While several studies assessed sTNF-R1 as a biomarker of ageing [14, 22, 23], most of them studied populations with specific diseases and were limited to a single measurement of sTNF-R1. In this study, we aim to assess the association of sTNF-R1 with all-cause and cardiovascular mortality in general population and to examine what are the effects of changes in sTNF-R1 levels occurring during the follow-up time.

Material and methods

Study population

We used data from the CARdiovascular Living and Ageing in Halle study (CARLA study), which is a prospective cohort study in the general population of the city of Halle, Eastern Germany. Details of the CARLA study have been described previously [24, 25]. In short, the CARLA cohort includes 1,779 subjects (812 women and 967 men) aged 45–83 years at baseline in 2002. They were recruited from general population using registration data. For the present study, we included all subjects who took part in the baseline and first follow-up examination (N = 1408) and had complete data on sTNF-R1 both at baseline and at the first follow-up examination (Fig 1). The original study was approved by the Ethics Committee of the Medical Faculty of the Martin-Luther University Halle-Wittenberg and by the State Data Privacy Commissioner of Saxony-Anhalt and conforms to the principles outlined in the Declaration of Helsinki. All subjects gave written informed consent.

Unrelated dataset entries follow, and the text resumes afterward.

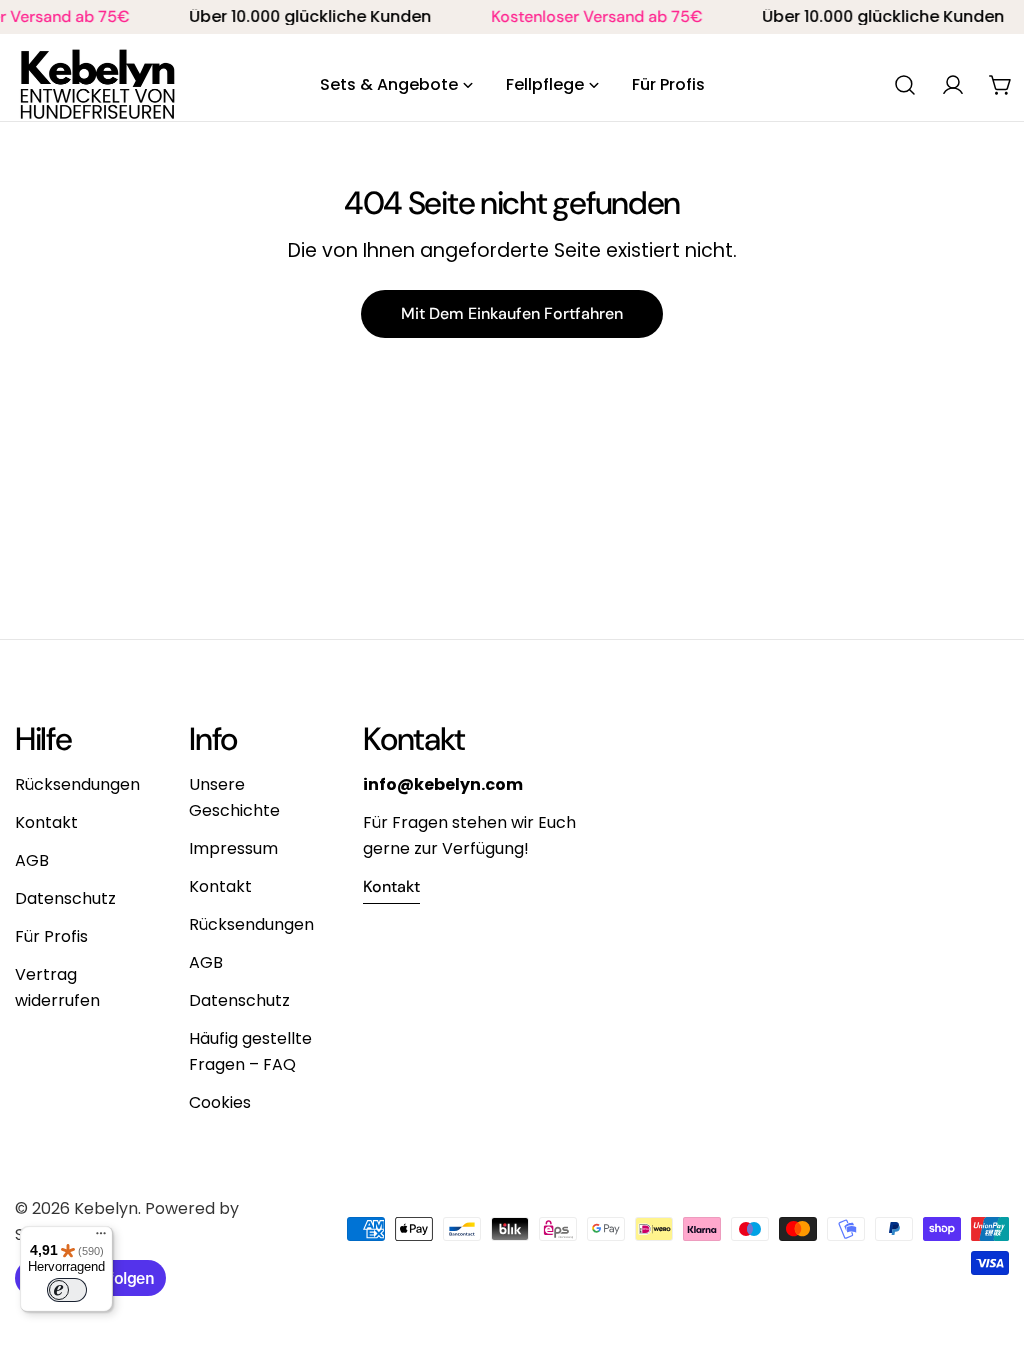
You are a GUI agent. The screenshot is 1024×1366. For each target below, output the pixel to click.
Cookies (220, 1102)
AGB (32, 860)
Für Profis (51, 936)
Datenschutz (65, 898)
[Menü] (101, 1238)
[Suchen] (905, 85)
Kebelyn (106, 1208)
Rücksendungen (77, 784)
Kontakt (46, 822)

Fig 1. Timeline of the CARLA study.

Fig 1

Mortality follow-up

The primary outcome was all-cause mortality, while the secondary outcome was cardiovascular mortality. For all subjects included in our study, mortality was recorded from the date of the first follow-up examination (2007–2010) until June 2016 (Fig 1). The cause of death was defined as specified in the official death certificate compiled by the Federal Statistical Office. The cause of death was initially recorded by a medical doctor and subsequently reviewed by a certified coder at the State Statistical Office of Saxony-Anhalt (Statistisches Landesamt Sachsen Anhalt). Cardiovascular mortality was defined as ICD-10: I10-I79.

Covariates

We assessed the effects of sTNF-R1 measured at baseline and at follow-up on the mortality after follow up. We selected covariates based on a directed acyclic graph (DAG) for parameters known to be associated with inflammation as well as mortality (Fig 2, Table 1). As our focus was on inflammation beyond the effects of known diseases of the patient affecting mortality and inflammation, we adjusted only for the reported diseases. We used the covariate information from the first follow-up examination, but also conducted sensitivity analysis in a sample restricted to subjects in whom no change in covariates, which were included in the DAG, occurred between baseline and follow-up.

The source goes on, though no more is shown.